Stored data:
::::::::::
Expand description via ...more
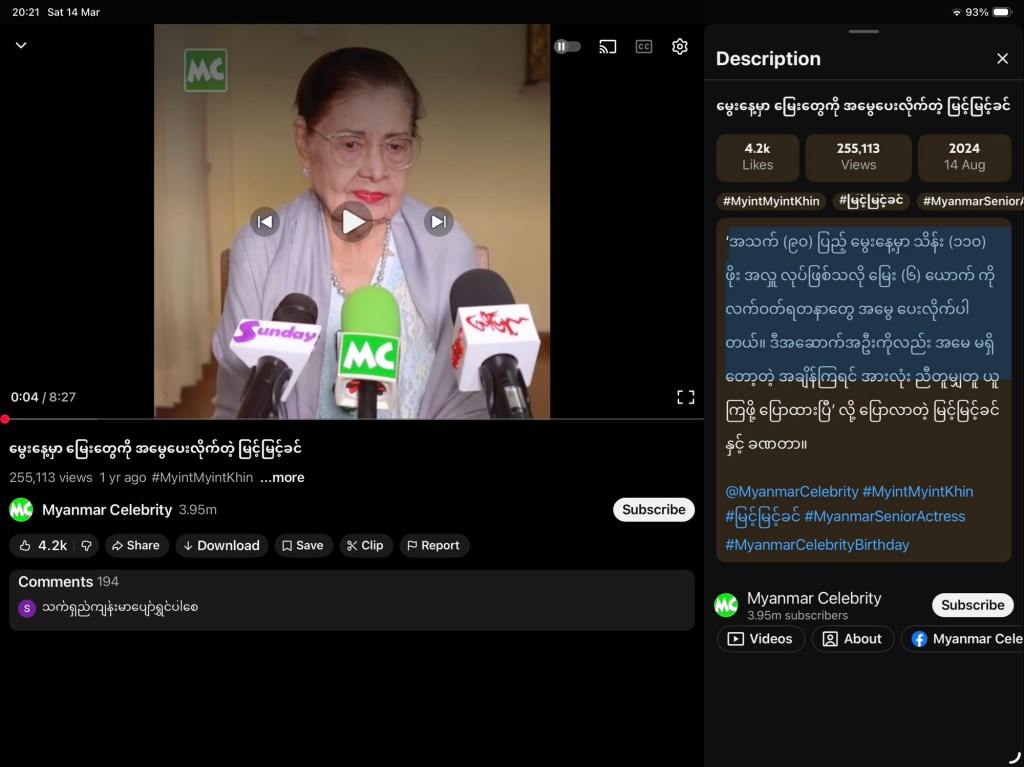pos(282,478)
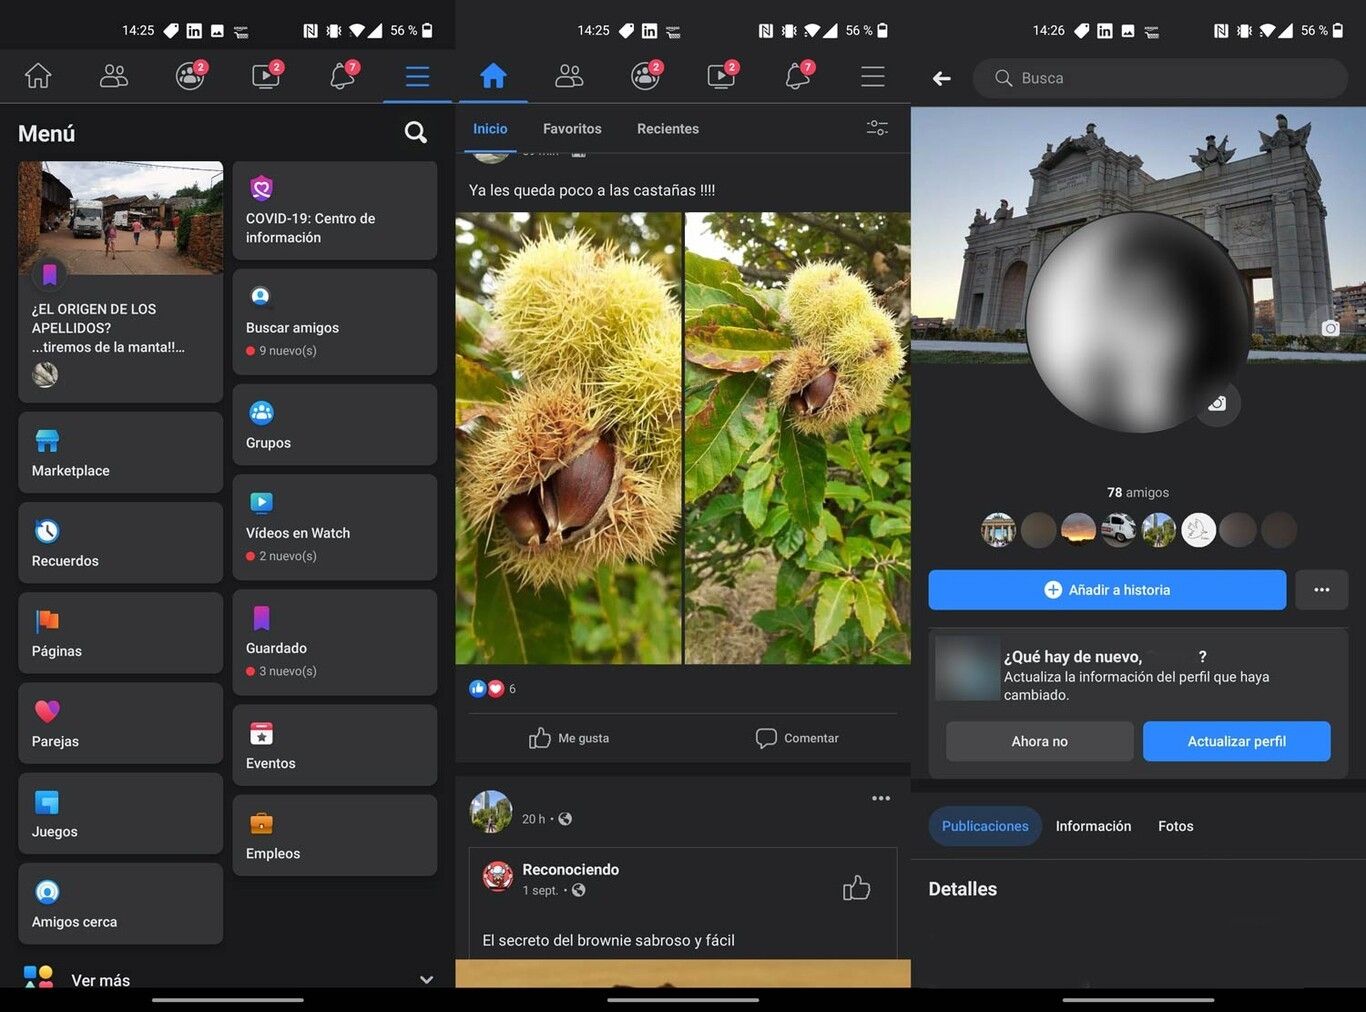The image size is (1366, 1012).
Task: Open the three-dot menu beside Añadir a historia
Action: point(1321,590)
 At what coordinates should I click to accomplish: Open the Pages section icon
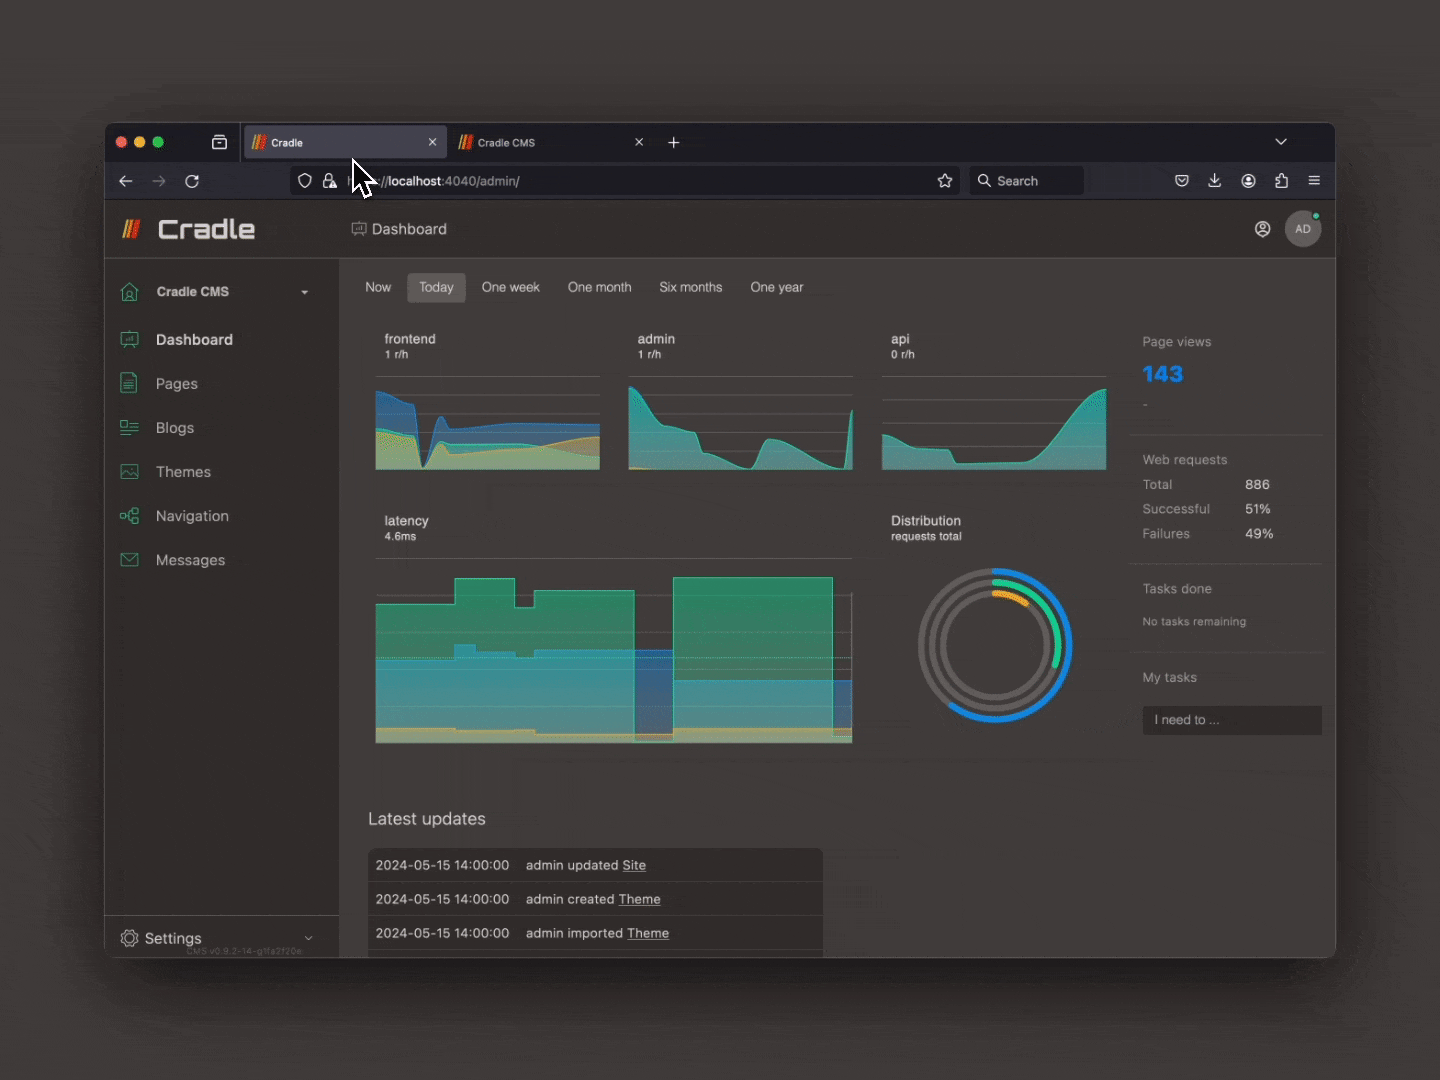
::::::::::
▶ _Activity_: Print the data again word for word, pictures excluded.

▶ _Result_:
Expand description via ...more
pos(282,478)
The image size is (1366, 1012).
Task: Open the three-dot menu beside Añadir a historia
Action: point(1321,590)
 At what coordinates should I click to accomplish: Open the Pages section icon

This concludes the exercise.